──────── Records for the task ────────
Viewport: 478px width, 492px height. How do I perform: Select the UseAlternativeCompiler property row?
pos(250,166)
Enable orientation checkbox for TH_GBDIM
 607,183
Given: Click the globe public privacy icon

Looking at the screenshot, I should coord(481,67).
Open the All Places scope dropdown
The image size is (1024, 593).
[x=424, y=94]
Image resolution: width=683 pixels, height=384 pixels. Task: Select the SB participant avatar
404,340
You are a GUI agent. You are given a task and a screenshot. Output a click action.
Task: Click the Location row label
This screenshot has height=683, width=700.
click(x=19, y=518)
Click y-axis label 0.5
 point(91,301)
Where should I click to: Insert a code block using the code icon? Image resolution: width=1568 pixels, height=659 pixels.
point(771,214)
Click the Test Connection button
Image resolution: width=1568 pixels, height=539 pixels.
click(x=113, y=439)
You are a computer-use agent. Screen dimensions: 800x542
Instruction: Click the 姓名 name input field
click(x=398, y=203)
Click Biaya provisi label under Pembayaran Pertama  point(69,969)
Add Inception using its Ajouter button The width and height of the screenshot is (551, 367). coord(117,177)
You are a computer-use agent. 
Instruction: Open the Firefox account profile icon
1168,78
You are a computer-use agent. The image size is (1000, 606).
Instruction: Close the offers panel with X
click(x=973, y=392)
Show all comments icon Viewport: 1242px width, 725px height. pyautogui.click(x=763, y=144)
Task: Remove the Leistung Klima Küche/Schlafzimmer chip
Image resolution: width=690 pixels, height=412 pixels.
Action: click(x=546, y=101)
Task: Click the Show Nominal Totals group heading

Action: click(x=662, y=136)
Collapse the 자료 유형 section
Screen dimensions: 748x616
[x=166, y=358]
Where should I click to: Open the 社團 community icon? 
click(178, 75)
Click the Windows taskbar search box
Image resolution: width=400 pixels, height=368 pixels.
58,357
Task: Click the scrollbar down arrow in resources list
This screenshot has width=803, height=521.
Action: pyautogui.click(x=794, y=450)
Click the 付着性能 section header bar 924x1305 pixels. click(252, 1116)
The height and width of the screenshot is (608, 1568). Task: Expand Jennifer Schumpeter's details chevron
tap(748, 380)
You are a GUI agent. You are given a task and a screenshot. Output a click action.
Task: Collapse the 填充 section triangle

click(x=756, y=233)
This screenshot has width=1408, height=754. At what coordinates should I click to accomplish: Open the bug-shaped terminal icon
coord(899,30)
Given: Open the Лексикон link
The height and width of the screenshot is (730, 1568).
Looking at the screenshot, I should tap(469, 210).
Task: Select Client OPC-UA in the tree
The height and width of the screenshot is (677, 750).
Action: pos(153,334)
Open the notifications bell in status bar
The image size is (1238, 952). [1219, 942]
────────
## [Try it]
In the data above, find the line that contains "Click the Windows taskbar search box", then reproduce exactly every line from the first line through that line.

## [Exercise result]
Viewport: 478px width, 492px height. How do I perform: Select the UseAlternativeCompiler property row?
pos(250,166)
Enable orientation checkbox for TH_GBDIM
 607,183
Given: Click the globe public privacy icon

Looking at the screenshot, I should coord(481,67).
Open the All Places scope dropdown
The image size is (1024, 593).
[x=424, y=94]
Image resolution: width=683 pixels, height=384 pixels. Task: Select the SB participant avatar
404,340
You are a GUI agent. You are given a task and a screenshot. Output a click action.
Task: Click the Location row label
This screenshot has height=683, width=700.
click(x=19, y=518)
Click y-axis label 0.5
 point(91,301)
Where should I click to: Insert a code block using the code icon? Image resolution: width=1568 pixels, height=659 pixels.
point(771,214)
Click the Test Connection button
Image resolution: width=1568 pixels, height=539 pixels.
click(x=113, y=439)
You are a computer-use agent. Screen dimensions: 800x542
Instruction: Click the 姓名 name input field
click(x=398, y=203)
Click Biaya provisi label under Pembayaran Pertama  point(69,969)
Add Inception using its Ajouter button The width and height of the screenshot is (551, 367). coord(117,177)
You are a computer-use agent. 
Instruction: Open the Firefox account profile icon
1168,78
You are a computer-use agent. The image size is (1000, 606).
Instruction: Close the offers panel with X
click(x=973, y=392)
Show all comments icon Viewport: 1242px width, 725px height. pyautogui.click(x=763, y=144)
Task: Remove the Leistung Klima Küche/Schlafzimmer chip
Image resolution: width=690 pixels, height=412 pixels.
Action: click(x=546, y=101)
Task: Click the Show Nominal Totals group heading

Action: click(x=662, y=136)
Collapse the 자료 유형 section
Screen dimensions: 748x616
[x=166, y=358]
Where should I click to: Open the 社團 community icon? 
click(178, 75)
Click the Windows taskbar search box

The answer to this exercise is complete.